▸ **Stored records**:

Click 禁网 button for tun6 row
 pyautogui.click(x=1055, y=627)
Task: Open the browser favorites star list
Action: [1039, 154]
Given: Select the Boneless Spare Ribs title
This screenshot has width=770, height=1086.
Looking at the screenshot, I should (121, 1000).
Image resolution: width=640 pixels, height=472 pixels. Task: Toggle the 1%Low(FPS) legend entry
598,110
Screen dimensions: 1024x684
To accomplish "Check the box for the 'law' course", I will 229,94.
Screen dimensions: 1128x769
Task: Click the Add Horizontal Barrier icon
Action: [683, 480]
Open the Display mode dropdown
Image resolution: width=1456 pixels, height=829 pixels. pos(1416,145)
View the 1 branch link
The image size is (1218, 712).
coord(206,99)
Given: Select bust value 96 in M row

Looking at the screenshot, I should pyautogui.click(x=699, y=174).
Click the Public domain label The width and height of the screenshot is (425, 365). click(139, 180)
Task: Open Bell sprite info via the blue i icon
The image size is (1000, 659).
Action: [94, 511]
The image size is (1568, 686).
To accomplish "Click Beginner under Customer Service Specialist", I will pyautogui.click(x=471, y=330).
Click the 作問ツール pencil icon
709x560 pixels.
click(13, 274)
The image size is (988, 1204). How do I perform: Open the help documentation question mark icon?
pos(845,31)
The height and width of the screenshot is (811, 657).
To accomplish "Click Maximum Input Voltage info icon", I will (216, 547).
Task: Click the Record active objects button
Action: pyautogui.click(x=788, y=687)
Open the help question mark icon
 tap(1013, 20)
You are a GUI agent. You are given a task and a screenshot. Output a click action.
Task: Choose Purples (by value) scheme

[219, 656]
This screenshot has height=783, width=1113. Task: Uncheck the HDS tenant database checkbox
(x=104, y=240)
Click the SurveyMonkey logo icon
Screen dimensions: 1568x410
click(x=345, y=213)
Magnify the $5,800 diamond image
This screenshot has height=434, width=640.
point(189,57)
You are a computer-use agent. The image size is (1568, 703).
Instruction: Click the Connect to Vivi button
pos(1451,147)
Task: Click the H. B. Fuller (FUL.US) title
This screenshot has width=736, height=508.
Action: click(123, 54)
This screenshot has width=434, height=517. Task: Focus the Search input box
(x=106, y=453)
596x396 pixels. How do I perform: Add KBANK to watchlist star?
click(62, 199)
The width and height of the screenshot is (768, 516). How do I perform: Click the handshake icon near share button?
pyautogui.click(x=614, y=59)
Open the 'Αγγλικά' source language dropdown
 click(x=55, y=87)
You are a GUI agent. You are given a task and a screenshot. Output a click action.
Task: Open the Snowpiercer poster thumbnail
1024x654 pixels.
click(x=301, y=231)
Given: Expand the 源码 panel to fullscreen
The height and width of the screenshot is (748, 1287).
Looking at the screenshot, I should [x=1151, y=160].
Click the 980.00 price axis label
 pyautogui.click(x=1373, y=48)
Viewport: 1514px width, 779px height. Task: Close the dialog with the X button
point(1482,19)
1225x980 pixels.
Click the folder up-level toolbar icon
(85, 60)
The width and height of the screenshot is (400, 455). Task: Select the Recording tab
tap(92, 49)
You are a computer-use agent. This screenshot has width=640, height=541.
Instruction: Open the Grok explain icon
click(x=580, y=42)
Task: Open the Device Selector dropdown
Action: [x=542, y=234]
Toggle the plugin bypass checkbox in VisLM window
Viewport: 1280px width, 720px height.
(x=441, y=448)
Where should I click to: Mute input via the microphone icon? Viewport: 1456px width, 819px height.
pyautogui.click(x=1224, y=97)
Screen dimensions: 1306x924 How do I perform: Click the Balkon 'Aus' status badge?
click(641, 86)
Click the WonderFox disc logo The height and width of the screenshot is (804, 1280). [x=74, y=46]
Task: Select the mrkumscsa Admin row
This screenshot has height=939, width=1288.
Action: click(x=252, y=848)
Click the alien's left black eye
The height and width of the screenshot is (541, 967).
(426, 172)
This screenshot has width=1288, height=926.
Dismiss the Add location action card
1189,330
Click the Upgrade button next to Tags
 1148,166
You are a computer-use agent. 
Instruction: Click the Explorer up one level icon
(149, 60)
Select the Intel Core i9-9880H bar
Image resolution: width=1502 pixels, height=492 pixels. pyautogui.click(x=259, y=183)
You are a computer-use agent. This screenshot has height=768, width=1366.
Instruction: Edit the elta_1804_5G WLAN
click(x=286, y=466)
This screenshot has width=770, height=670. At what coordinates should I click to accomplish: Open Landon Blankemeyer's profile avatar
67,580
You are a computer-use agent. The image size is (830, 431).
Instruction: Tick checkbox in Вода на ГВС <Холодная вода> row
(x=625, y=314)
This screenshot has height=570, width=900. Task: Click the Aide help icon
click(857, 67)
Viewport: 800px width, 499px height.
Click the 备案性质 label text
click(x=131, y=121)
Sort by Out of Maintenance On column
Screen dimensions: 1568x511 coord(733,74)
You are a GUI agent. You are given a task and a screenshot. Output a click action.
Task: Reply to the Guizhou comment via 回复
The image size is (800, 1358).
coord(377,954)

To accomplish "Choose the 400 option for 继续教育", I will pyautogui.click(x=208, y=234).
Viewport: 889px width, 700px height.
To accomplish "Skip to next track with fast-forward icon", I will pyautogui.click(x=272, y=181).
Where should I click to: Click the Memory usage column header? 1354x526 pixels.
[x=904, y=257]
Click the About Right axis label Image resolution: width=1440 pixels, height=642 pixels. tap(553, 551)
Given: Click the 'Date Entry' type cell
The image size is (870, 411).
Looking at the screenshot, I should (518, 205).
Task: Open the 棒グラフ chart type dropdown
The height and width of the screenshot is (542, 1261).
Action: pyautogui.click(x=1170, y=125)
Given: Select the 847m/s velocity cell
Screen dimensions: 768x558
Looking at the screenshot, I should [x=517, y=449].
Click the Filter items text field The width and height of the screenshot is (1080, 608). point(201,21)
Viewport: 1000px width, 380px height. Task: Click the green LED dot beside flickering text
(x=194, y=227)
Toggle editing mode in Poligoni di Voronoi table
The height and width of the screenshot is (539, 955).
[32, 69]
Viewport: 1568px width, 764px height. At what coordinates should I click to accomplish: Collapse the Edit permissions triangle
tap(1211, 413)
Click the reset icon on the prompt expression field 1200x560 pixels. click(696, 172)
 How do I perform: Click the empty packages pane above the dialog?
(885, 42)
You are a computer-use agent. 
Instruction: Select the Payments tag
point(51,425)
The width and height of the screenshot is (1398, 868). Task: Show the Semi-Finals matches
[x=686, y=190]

▸ **Task item**: Exactly as they stand above, repeat all the records.

▸ **Answer section**:
Click 禁网 button for tun6 row
 pyautogui.click(x=1055, y=627)
Task: Open the browser favorites star list
Action: [1039, 154]
Given: Select the Boneless Spare Ribs title
This screenshot has width=770, height=1086.
Looking at the screenshot, I should (121, 1000).
Image resolution: width=640 pixels, height=472 pixels. Task: Toggle the 1%Low(FPS) legend entry
598,110
Screen dimensions: 1024x684
To accomplish "Check the box for the 'law' course", I will 229,94.
Screen dimensions: 1128x769
Task: Click the Add Horizontal Barrier icon
Action: [683, 480]
Open the Display mode dropdown
Image resolution: width=1456 pixels, height=829 pixels. pos(1416,145)
View the 1 branch link
The image size is (1218, 712).
coord(206,99)
Given: Select bust value 96 in M row

Looking at the screenshot, I should pyautogui.click(x=699, y=174).
Click the Public domain label The width and height of the screenshot is (425, 365). click(139, 180)
Task: Open Bell sprite info via the blue i icon
The image size is (1000, 659).
Action: [94, 511]
The image size is (1568, 686).
To accomplish "Click Beginner under Customer Service Specialist", I will pyautogui.click(x=471, y=330).
Click the 作問ツール pencil icon
709x560 pixels.
click(13, 274)
The image size is (988, 1204). How do I perform: Open the help documentation question mark icon?
pos(845,31)
The height and width of the screenshot is (811, 657).
To accomplish "Click Maximum Input Voltage info icon", I will (216, 547).
Task: Click the Record active objects button
Action: pyautogui.click(x=788, y=687)
Open the help question mark icon
 tap(1013, 20)
You are a GUI agent. You are given a task and a screenshot. Output a click action.
Task: Choose Purples (by value) scheme

[219, 656]
This screenshot has height=783, width=1113. Task: Uncheck the HDS tenant database checkbox
(x=104, y=240)
Click the SurveyMonkey logo icon
Screen dimensions: 1568x410
click(x=345, y=213)
Magnify the $5,800 diamond image
This screenshot has height=434, width=640.
point(189,57)
You are a computer-use agent. The image size is (1568, 703).
Instruction: Click the Connect to Vivi button
pos(1451,147)
Task: Click the H. B. Fuller (FUL.US) title
This screenshot has width=736, height=508.
Action: click(123, 54)
This screenshot has width=434, height=517. Task: Focus the Search input box
(x=106, y=453)
596x396 pixels. How do I perform: Add KBANK to watchlist star?
click(62, 199)
The width and height of the screenshot is (768, 516). How do I perform: Click the handshake icon near share button?
pyautogui.click(x=614, y=59)
Open the 'Αγγλικά' source language dropdown
 click(x=55, y=87)
You are a GUI agent. You are given a task and a screenshot. Output a click action.
Task: Open the Snowpiercer poster thumbnail
1024x654 pixels.
click(x=301, y=231)
Given: Expand the 源码 panel to fullscreen
The height and width of the screenshot is (748, 1287).
Looking at the screenshot, I should [x=1151, y=160].
Click the 980.00 price axis label
 pyautogui.click(x=1373, y=48)
Viewport: 1514px width, 779px height. Task: Close the dialog with the X button
point(1482,19)
1225x980 pixels.
Click the folder up-level toolbar icon
(85, 60)
The width and height of the screenshot is (400, 455). Task: Select the Recording tab
tap(92, 49)
You are a computer-use agent. This screenshot has width=640, height=541.
Instruction: Open the Grok explain icon
click(x=580, y=42)
Task: Open the Device Selector dropdown
Action: [x=542, y=234]
Toggle the plugin bypass checkbox in VisLM window
Viewport: 1280px width, 720px height.
(x=441, y=448)
Where should I click to: Mute input via the microphone icon? Viewport: 1456px width, 819px height.
pyautogui.click(x=1224, y=97)
Screen dimensions: 1306x924 How do I perform: Click the Balkon 'Aus' status badge?
click(641, 86)
Click the WonderFox disc logo The height and width of the screenshot is (804, 1280). [x=74, y=46]
Task: Select the mrkumscsa Admin row
This screenshot has height=939, width=1288.
Action: click(x=252, y=848)
Click the alien's left black eye
The height and width of the screenshot is (541, 967).
(426, 172)
This screenshot has width=1288, height=926.
Dismiss the Add location action card
1189,330
Click the Upgrade button next to Tags
 1148,166
You are a computer-use agent. 
Instruction: Click the Explorer up one level icon
(149, 60)
Select the Intel Core i9-9880H bar
Image resolution: width=1502 pixels, height=492 pixels. pyautogui.click(x=259, y=183)
You are a computer-use agent. This screenshot has height=768, width=1366.
Instruction: Edit the elta_1804_5G WLAN
click(x=286, y=466)
This screenshot has width=770, height=670. At what coordinates should I click to accomplish: Open Landon Blankemeyer's profile avatar
67,580
You are a computer-use agent. The image size is (830, 431).
Instruction: Tick checkbox in Вода на ГВС <Холодная вода> row
(x=625, y=314)
This screenshot has height=570, width=900. Task: Click the Aide help icon
click(857, 67)
Viewport: 800px width, 499px height.
Click the 备案性质 label text
click(x=131, y=121)
Sort by Out of Maintenance On column
Screen dimensions: 1568x511 coord(733,74)
You are a GUI agent. You are given a task and a screenshot. Output a click action.
Task: Reply to the Guizhou comment via 回复
The image size is (800, 1358).
coord(377,954)

To accomplish "Choose the 400 option for 继续教育", I will pyautogui.click(x=208, y=234).
Viewport: 889px width, 700px height.
To accomplish "Skip to next track with fast-forward icon", I will pyautogui.click(x=272, y=181).
Where should I click to: Click the Memory usage column header? 1354x526 pixels.
[x=904, y=257]
Click the About Right axis label Image resolution: width=1440 pixels, height=642 pixels. tap(553, 551)
Given: Click the 'Date Entry' type cell
The image size is (870, 411).
Looking at the screenshot, I should (518, 205).
Task: Open the 棒グラフ chart type dropdown
The height and width of the screenshot is (542, 1261).
Action: pyautogui.click(x=1170, y=125)
Given: Select the 847m/s velocity cell
Screen dimensions: 768x558
Looking at the screenshot, I should [x=517, y=449].
Click the Filter items text field The width and height of the screenshot is (1080, 608). point(201,21)
Viewport: 1000px width, 380px height. Task: Click the green LED dot beside flickering text
(x=194, y=227)
Toggle editing mode in Poligoni di Voronoi table
The height and width of the screenshot is (539, 955).
[32, 69]
Viewport: 1568px width, 764px height. At what coordinates should I click to accomplish: Collapse the Edit permissions triangle
tap(1211, 413)
Click the reset icon on the prompt expression field 1200x560 pixels. click(696, 172)
 How do I perform: Click the empty packages pane above the dialog?
(885, 42)
You are a computer-use agent. 
Instruction: Select the Payments tag
point(51,425)
The width and height of the screenshot is (1398, 868). Task: Show the Semi-Finals matches
[x=686, y=190]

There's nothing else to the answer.